K. Specialist and hospital based treatments Other treatments such as specialist medicines or "Modified Electro Convulsive Therapy" (MECT) may be advised if you have severe depression which has not improved with other treatments.
➙ Don't bottle things up and 'go it alone'. Try and tell people who are close to you how you feel. It is not weak to cry or admit that you are struggling.
➙ Don't despair - most people with depression recover. It is important to remember this.
➙ Do try and distract yourself by doing other things. Try doing things that do not need much concentration but can be distracting such as watching TV. Radio or TV is useful late at night if sleeping is a problem.
➙ Do eat regularly, even if you do not feel like eating.
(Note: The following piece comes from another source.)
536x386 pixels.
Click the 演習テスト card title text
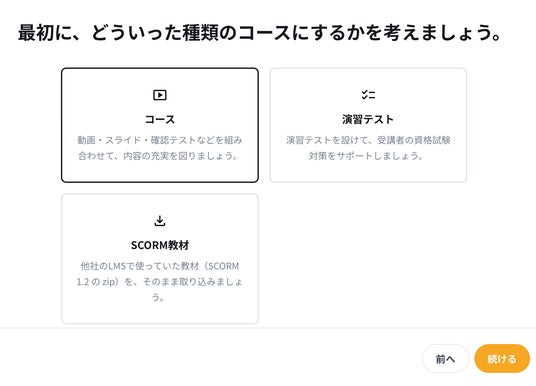coord(368,119)
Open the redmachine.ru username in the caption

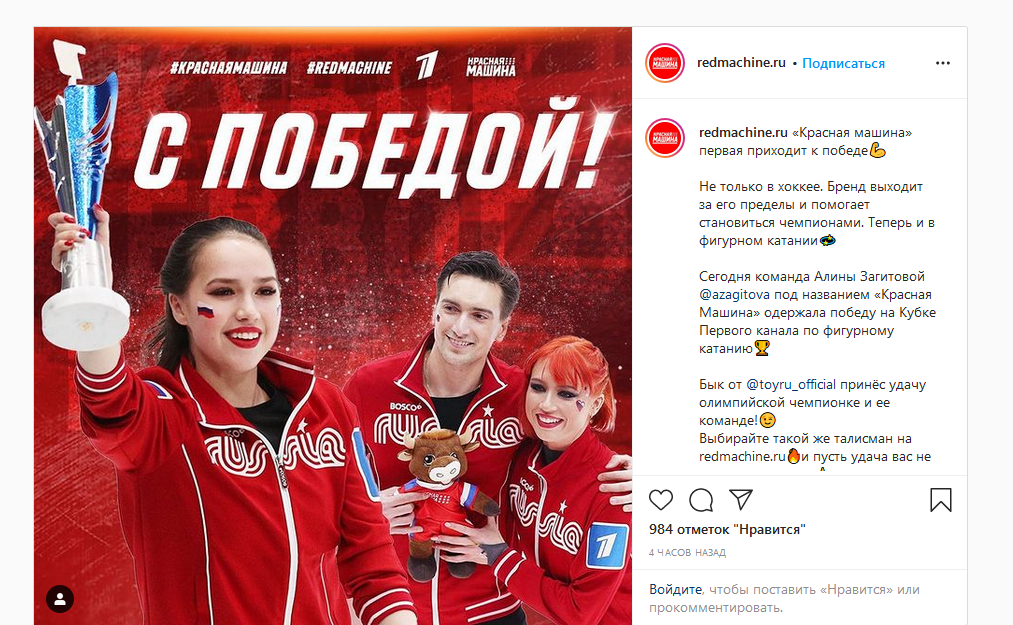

➙ Don't drink too much alcohol. Drinking alcohol is tempting to some people with depression as the immediate effect may seem to relieve the symptoms. However, drinking heavily is likely to make your situation worse in the long run.
➙ Don't make any major decisions whilst you are depressed. It may be tempting to give up a job, or move away, to solve the problem. If at all possible you should delay any major decisions about relationships, jobs, or money until you are well again.
➙ Do tell your doctor if you feel that you are getting worse, particularly if suicidal thoughts are troubling you.
➙ Sometimes a spell off work is needed. However, too long off work might not be as good as dwelling on problems and brooding at home may make things worse. Getting back into the hurly-burly of normal life may help the healing process when things are improving. Each person is different, and the ability to work will vary.
➙ Sometimes a specific psychological problem can cause depression, but some people are reluctant to mention it. One example is sexual abuse as a child leading to depression or psychological difficulties as an adult. Tell your doctor if you feel something like this is the root cause of your depression. Counseling may be available for such problems.
M. Will it happen again? A 'one-off' episode of depression at some stage in life is common. However, some people have two, three, or more episodes of depression. You can have treatment for each episode. However, if you are prone to recurring episodes of depression, you may be advised to take an antidepressant long-term to prevent depression from recurring.
➙ Some women develop depression just after having a baby.
In some people, depression can alternate with periods of elation and over-activity (mania or hypomania). This is called bipolar affective disorder or manic-depression. Treatment tends to include mood stabilizer medicines such as lithium.
Some people develop recurrent depression in the winter months only. This is called 'Seasonal Affective Disorder' or SAD. For people in the UK with SAD, symptoms of depression usually develop each year sometime between September and November, and continue until March or April. You, and your doctor, may not realize that you have SAD for several years. This is because recurring depression is quite common. You may have been treated for depression several times over the years before it is realized that you have the seasonal pattern of SAD. Treatment of SAD is similar to other types of depression. However, 'light therapy' is also effective.
Depression sometimes occurs at the same time as other mental health problems.
People with anxiety, panic disorder, and personality disorders quite commonly also develop depression. As a rule, depression should be treated first, followed by treatment of the other disorder. In particular, anxiety will often improve following treatment of depression.
Eating disorders such as anorexia and bulimia may accompany depression. In this situation the eating disorder is usually the main target of treatment.